Exercise details:
Would you count how many lines of the entries below include the word "agent"? Give nothing but the number.

(Records provided)

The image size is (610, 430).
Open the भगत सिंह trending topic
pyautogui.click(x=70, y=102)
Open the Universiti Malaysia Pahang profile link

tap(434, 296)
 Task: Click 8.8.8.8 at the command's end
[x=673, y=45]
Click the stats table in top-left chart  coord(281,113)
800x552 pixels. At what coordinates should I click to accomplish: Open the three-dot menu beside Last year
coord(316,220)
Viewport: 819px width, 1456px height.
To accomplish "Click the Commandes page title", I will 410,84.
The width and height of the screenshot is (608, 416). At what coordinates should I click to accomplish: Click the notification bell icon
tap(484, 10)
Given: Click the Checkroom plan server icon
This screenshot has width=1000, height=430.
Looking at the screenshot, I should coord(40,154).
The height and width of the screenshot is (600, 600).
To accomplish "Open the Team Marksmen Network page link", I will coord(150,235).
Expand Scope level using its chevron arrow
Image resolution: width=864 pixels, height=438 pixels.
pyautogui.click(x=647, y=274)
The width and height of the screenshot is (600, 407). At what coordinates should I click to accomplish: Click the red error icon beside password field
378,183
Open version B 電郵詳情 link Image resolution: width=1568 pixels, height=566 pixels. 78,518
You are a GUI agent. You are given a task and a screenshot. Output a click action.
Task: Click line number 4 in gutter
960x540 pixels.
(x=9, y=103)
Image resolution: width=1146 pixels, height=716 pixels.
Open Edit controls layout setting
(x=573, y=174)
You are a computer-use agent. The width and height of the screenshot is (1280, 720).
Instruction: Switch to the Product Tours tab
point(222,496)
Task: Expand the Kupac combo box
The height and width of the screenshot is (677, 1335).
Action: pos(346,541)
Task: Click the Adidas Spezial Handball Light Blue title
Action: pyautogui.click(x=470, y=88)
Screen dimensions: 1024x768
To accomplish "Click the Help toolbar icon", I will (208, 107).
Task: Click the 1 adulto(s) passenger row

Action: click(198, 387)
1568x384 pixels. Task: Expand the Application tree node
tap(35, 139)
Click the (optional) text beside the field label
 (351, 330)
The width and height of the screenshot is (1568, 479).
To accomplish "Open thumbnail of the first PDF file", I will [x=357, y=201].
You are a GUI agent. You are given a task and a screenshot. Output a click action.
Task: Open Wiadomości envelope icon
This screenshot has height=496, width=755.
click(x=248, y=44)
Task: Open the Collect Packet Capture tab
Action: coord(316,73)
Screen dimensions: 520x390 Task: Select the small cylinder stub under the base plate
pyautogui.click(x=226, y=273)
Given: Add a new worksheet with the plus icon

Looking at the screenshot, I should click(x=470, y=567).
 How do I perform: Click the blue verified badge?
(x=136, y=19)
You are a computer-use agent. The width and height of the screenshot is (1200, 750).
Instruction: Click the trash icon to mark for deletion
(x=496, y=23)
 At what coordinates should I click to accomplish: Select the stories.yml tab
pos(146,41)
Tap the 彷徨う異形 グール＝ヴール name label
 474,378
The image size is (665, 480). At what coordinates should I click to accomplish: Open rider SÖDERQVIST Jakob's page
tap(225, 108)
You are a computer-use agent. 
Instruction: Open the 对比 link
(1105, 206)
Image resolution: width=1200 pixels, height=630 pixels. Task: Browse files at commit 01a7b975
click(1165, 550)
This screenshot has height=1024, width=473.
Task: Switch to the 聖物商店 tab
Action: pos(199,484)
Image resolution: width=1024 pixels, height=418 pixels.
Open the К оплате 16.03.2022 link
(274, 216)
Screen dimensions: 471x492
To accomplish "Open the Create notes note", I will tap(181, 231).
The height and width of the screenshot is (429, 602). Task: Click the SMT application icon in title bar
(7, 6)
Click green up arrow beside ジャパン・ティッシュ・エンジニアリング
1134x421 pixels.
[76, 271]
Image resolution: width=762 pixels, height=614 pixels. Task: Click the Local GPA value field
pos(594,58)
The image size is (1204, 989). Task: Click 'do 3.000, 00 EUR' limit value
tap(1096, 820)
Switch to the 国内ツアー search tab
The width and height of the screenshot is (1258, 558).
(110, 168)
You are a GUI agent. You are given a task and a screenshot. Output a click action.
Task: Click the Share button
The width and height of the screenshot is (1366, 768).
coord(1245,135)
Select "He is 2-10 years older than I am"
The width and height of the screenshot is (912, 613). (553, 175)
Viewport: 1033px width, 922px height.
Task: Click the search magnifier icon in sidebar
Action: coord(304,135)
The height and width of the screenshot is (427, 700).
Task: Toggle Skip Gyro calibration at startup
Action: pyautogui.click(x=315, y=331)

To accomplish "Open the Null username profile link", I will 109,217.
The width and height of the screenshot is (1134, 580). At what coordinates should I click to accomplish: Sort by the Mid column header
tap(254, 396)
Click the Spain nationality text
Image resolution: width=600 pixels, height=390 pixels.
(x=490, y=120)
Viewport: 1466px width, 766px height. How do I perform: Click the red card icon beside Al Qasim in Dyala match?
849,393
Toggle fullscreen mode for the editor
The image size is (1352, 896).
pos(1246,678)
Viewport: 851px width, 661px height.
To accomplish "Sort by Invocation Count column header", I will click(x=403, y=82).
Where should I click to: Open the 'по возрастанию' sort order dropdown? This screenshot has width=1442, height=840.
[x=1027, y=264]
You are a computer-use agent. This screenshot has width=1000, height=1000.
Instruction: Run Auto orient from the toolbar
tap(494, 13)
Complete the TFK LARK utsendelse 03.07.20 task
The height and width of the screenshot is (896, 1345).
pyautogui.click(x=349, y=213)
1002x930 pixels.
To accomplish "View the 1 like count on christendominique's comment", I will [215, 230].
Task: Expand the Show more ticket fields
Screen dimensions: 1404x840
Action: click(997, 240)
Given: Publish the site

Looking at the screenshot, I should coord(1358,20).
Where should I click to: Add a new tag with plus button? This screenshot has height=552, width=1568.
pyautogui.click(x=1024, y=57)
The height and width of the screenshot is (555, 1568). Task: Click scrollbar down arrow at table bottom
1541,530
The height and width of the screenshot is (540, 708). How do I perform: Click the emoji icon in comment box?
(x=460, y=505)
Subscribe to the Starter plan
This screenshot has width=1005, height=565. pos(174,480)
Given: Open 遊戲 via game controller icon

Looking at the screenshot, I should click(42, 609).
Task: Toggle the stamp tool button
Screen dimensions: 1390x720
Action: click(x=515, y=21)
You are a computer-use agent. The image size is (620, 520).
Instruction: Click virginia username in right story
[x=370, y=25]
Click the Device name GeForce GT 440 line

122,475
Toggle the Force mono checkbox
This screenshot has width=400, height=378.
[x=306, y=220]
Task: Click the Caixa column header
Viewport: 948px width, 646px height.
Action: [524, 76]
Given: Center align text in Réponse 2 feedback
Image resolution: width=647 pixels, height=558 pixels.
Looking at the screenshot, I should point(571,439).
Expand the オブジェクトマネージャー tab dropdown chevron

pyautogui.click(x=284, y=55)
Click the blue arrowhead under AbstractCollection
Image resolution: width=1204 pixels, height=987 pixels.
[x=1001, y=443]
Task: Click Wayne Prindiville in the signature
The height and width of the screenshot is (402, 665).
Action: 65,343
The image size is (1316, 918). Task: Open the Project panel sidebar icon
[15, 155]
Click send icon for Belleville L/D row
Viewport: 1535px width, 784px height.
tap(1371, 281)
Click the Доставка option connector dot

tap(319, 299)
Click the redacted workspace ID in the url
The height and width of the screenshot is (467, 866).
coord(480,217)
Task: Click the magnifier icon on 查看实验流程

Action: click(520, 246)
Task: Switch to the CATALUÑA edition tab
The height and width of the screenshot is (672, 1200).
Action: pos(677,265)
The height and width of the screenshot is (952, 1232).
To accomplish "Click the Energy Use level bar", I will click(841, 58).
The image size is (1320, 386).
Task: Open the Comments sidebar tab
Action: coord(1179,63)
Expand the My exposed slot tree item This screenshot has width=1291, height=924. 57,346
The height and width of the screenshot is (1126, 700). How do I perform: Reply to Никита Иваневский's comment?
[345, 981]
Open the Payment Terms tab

(End Records provided)

Task result:
8